General characteristics
- Class & type: Andromeda-class attack cargo ship
- Type: Type C2-S-B1
- Displacement: 6,715 long tons (6,823 t)
- Length: 459 ft 2 in (139.95 m)
- Beam: 63 ft (19 m)
- Draft: 26 ft 4 in (8.03 m)
- Speed: 16.5 knots (30.6 km/h; 19.0 mph)
- Complement: 399
- Armament: 1 × 5"/38 caliber gun mount; 4 × twin 40 mm gun mounts; 18 × 20 mm gun mounts;

= USS Sheliak =

Cargo ship of the United States Navy

USS Sheliak (AKA-62) was an in service with the United States Navy from 1944 to 1946. In 1948, she was sold into commercial service and was scrapped in 1969.

==History==
Sheliak (AKA-62) was named after Beta Lyrae, a binary star system in the constellation Lyra. She was laid down on 19 June 1944 under Maritime Commission contract (MC hull 214) by the Federal Shipbuilding and Drydock Co., Kearny, N.J.; launched on 17 October 1944; sponsored by Mrs. Nellie Blanch Regan; and commissioned on 1 December 1944. She was one of a handful of AKA's crewed by the Coast Guard.

===Pacific War===
Sheliak arrived in Hampton Roads on 14 December 1944 and underwent shakedown training there from 15 to 21 December. After repairs at Norfolk, Virginia, she arrived at Bayonne, New Jersey, on 28 December to load cargo for the Pacific. Departing Bayonne on 4 January 1945, Sheliak delivered her cargo to Pearl Harbor on 25 January. From 2 to 5 February, she underwent training at Pearl Harbor; and, from 5 to 13 February, she received 1,827 tons of Tenth Army equipment, plus other cargo and 201 troops. Departing Pearl Harbor on 15 February, Sheliak arrived at Tulagi on 25 February and underwent pre-invasion training there. Departing Tulagi on 15 March, she arrived at Ulithi on the 21st and sailed from there for the Okinawa invasion on 27 March. Sheliak arrived off the beach at Okinawa on 1 April; and, for the first seven days, provided cargo on call to troops ashore. After general unloading was ordered, she put the Tenth Army cargo ashore between 8 and 17 April. During these operations, she shot down one Japanese aircraft on 15 April.
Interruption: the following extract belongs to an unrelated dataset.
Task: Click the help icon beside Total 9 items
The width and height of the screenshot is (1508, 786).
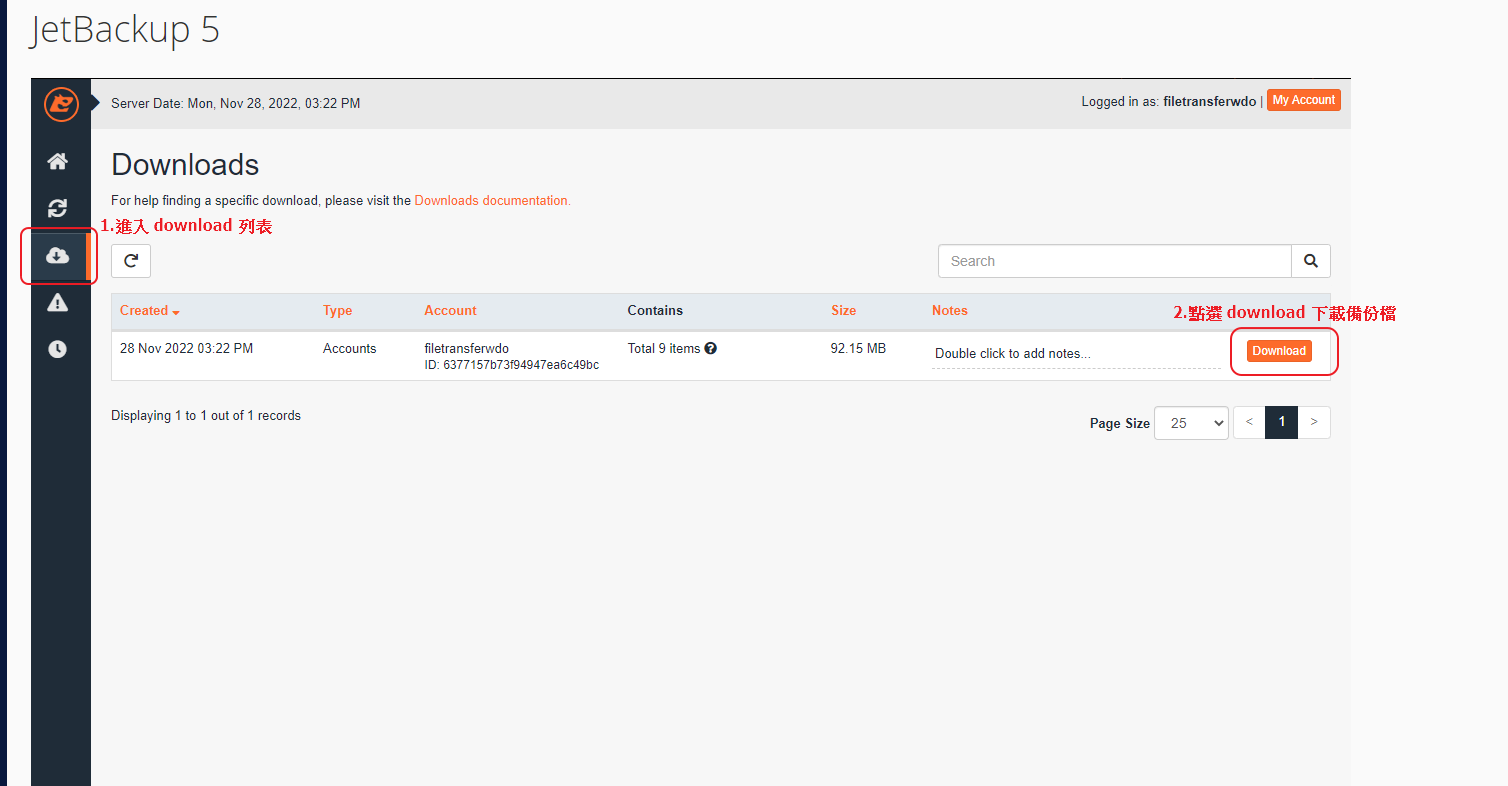Action: coord(710,349)
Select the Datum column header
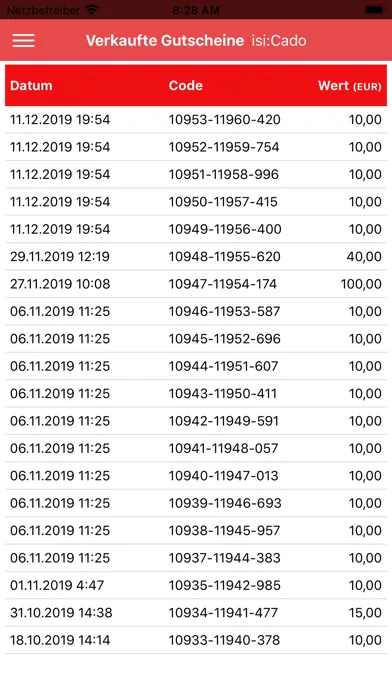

Sheliak departed Okinawa on 19 April; and, sailing via Ulithi and Pearl Harbor, arrived at San Francisco on 14 May. There, her crew altered her cargo spaces to carry ammunition; and, between 28 May and 5 July, she made two round-trips carrying ammunition from Port Chicago, California to Pearl Harbor. She was unloading her third cargo of ammunition at Pearl Harbor when the Pacific War ended, and she returned the ammunition still on board to San Francisco. On 1 October, the cargo ship delivered 18 landing craft to Monterey, California; and, on 15 October, she sailed from San Francisco with general cargo and passengers for various Pacific bases. She called at Pearl Harbor, Manus, Samar, Subic Bay, and Guam before returning to San Francisco on 22 February 1946. On 15 March, she sailed from San Francisco and arrived at Norfolk, Virginia, on 3 April for deactivation.

===Decommissioning and fate===
Sheliak was decommissioned on 10 May 1946, transferred to the War Shipping Administration the following day, and struck from the Navy List on 21 May. Sold into mercantile service as SS Pioneer Isle in 1948, she was renamed Australian Isle in 1965 and Transluna in 1969 before being scrapped later that year.

==Awards==
Sheliak received one Battle Star for her World War II service.